Conversations about diversity in TV often end up in the cul-de-sac, the so-called “pipeline problem”: Like tends to mentor like, so the more white men have hiring power, the more white men are waiting in the wings to take the reins. Atlanta, meanwhile, has just two veteran TV writers — Glover and Stefani Robinson. The rest are newcomers, though given Atlanta’s early and well-deserved praise, they stand a more-than-decent chance of graduating to higher rungs of the industry, just as Glover himself came out of 30 Rock. (Watch the cutaways.) Glover’s own origin story is fairly boilerplate by the standards of contemporary comedy: NYU undergrad, a stint at UCB, graduation to a writers’ room. The careers he’s enabling, though, follow less conventional paths. Hiro Murai, who directed the majority of Atlanta’s first season, worked with Glover on several Childish Gambino videos, but had never tackled narrative work before. Atlanta is the product of relative novices whose inexperience is a gift, not a burden.

Like Atlanta, Queen Sugar, also premiering tonight, demonstrates the possibilities of widening the TV creator pool. Ava DuVernay’s first major scripted project since Selma, based on a novel of the same name by Natalie Baszile, the show’s basic structure has shades of Six Feet Under: Three estranged siblings are thrown together by the death of their father, an indebted sugar cane farmer in rural Louisiana. It’s also DuVernay’s first television show, and it’s brought to us not by Netflix, HBO, or any of the usual purveyors of big-names-as-automatic-prestige, but the Oprah Winfrey Network.

_INSTRUCTIONS TO FOLLOW_:
From the excerpt on diversity in television, write out word for word the section that begins with the words containing "Like Atlanta, Queen" and ends with "Oprah Winfrey Network.".

[Interface element records]
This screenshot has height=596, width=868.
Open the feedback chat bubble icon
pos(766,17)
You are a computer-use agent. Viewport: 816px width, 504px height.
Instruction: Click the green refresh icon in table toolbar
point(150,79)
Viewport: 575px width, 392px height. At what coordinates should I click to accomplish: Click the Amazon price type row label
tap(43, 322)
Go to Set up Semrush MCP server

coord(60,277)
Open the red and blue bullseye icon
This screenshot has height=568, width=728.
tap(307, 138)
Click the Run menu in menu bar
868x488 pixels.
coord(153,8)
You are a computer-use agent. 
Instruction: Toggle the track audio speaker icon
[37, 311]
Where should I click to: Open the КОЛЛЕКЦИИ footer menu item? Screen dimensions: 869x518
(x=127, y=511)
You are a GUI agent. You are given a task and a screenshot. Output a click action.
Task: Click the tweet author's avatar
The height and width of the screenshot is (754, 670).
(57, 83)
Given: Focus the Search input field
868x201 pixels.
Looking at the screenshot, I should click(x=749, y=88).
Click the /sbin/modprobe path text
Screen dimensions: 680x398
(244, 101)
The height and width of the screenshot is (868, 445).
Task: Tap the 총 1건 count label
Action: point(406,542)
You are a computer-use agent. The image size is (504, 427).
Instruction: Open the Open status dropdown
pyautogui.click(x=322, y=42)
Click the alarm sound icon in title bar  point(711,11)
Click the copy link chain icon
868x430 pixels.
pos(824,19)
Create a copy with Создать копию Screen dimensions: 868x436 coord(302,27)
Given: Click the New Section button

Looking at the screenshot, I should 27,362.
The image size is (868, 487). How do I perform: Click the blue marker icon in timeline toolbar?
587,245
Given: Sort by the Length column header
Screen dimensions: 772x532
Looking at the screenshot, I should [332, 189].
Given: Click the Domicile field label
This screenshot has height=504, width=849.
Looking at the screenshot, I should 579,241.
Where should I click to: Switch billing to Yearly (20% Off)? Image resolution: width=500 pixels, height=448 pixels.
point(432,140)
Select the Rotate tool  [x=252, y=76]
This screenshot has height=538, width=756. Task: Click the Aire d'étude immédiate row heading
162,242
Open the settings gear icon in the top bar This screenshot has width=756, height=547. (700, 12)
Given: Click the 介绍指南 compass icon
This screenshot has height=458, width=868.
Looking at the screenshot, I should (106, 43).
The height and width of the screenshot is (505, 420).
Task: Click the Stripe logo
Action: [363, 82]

_ANSWER TO THE PROBLEM_:
Like Atlanta, Queen Sugar, also premiering tonight, demonstrates the possibilities of widening the TV creator pool. Ava DuVernay’s first major scripted project since Selma, based on a novel of the same name by Natalie Baszile, the show’s basic structure has shades of Six Feet Under: Three estranged siblings are thrown together by the death of their father, an indebted sugar cane farmer in rural Louisiana. It’s also DuVernay’s first television show, and it’s brought to us not by Netflix, HBO, or any of the usual purveyors of big-names-as-automatic-prestige, but the Oprah Winfrey Network.